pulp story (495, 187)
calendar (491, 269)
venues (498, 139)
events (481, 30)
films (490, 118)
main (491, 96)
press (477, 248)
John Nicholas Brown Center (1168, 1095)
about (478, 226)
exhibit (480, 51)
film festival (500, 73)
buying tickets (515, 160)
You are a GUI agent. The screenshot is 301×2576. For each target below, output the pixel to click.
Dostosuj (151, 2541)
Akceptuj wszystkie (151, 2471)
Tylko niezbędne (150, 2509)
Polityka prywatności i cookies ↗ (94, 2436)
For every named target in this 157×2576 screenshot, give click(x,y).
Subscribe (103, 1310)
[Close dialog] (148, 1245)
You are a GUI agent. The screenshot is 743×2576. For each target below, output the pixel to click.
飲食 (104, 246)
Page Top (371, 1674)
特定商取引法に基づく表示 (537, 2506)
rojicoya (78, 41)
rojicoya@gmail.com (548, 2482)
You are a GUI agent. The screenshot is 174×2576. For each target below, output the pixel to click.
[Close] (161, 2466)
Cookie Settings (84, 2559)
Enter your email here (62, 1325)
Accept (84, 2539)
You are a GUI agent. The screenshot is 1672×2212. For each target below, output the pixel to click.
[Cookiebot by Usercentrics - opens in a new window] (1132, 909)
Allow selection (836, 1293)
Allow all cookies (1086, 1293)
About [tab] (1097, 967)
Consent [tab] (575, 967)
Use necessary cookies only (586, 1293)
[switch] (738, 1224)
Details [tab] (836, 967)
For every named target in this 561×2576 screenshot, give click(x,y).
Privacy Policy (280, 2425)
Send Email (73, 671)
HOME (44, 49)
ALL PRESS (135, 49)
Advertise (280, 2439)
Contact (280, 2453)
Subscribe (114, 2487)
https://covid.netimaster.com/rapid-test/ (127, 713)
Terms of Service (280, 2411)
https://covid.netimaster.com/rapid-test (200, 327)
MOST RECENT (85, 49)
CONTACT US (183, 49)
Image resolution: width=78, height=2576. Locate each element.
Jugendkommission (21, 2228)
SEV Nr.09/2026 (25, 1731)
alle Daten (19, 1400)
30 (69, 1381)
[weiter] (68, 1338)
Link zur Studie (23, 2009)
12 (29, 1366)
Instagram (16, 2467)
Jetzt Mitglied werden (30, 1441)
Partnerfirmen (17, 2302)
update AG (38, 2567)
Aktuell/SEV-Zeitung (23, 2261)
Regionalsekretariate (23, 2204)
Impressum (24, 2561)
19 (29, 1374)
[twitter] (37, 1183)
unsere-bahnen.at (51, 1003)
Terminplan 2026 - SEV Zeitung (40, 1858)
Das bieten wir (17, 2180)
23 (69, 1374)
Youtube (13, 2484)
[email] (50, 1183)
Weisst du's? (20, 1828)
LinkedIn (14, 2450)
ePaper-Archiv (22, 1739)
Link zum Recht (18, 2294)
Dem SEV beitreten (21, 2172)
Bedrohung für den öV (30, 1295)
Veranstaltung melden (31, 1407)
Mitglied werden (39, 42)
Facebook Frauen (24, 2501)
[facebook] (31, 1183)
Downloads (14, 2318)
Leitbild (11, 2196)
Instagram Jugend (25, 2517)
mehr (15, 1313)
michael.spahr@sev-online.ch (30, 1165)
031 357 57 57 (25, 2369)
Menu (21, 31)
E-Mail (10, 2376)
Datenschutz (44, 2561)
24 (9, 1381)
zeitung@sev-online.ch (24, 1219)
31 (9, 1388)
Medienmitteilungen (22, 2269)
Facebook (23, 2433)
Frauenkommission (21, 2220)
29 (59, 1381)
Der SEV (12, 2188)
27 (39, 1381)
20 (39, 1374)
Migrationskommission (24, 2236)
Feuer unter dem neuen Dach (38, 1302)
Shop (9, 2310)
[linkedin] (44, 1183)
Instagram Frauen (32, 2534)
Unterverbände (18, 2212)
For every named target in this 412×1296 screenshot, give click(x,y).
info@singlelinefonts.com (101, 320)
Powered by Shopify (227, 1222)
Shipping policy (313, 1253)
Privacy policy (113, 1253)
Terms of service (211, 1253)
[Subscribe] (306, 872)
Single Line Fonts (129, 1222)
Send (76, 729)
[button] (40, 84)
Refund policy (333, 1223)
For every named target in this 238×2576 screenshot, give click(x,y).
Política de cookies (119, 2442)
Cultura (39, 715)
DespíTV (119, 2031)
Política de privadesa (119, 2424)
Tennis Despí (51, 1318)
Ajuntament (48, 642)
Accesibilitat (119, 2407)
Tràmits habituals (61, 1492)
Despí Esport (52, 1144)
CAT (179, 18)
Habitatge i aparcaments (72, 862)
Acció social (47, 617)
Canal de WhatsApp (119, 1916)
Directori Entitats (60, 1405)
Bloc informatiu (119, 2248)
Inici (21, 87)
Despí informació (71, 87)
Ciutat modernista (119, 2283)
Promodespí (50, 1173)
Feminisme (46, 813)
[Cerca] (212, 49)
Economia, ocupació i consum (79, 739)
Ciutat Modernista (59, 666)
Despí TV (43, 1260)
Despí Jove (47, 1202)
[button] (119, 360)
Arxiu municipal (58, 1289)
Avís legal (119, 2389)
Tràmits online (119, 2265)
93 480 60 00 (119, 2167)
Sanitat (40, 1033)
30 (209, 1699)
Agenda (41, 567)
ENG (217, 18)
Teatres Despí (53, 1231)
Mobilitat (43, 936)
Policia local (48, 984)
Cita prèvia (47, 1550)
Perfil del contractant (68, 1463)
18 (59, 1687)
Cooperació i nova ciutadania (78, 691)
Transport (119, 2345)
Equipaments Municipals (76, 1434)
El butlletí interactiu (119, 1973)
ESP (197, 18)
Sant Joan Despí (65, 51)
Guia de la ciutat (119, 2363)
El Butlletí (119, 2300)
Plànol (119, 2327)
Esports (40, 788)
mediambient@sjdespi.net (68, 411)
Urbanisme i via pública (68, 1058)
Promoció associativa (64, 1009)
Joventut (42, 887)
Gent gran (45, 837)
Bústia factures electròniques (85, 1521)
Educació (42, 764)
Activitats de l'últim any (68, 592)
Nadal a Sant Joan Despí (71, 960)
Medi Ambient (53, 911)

* _Instructions to follow_
Using the records above, please retype only the run of lines from the line holding "Esports (40, 788)" through the last line, both ends included.

* _Result_
Esports (40, 788)
mediambient@sjdespi.net (68, 411)
Urbanisme i via pública (68, 1058)
Promoció associativa (64, 1009)
Joventut (42, 887)
Gent gran (45, 837)
Bústia factures electròniques (85, 1521)
Educació (42, 764)
Activitats de l'últim any (68, 592)
Nadal a Sant Joan Despí (71, 960)
Medi Ambient (53, 911)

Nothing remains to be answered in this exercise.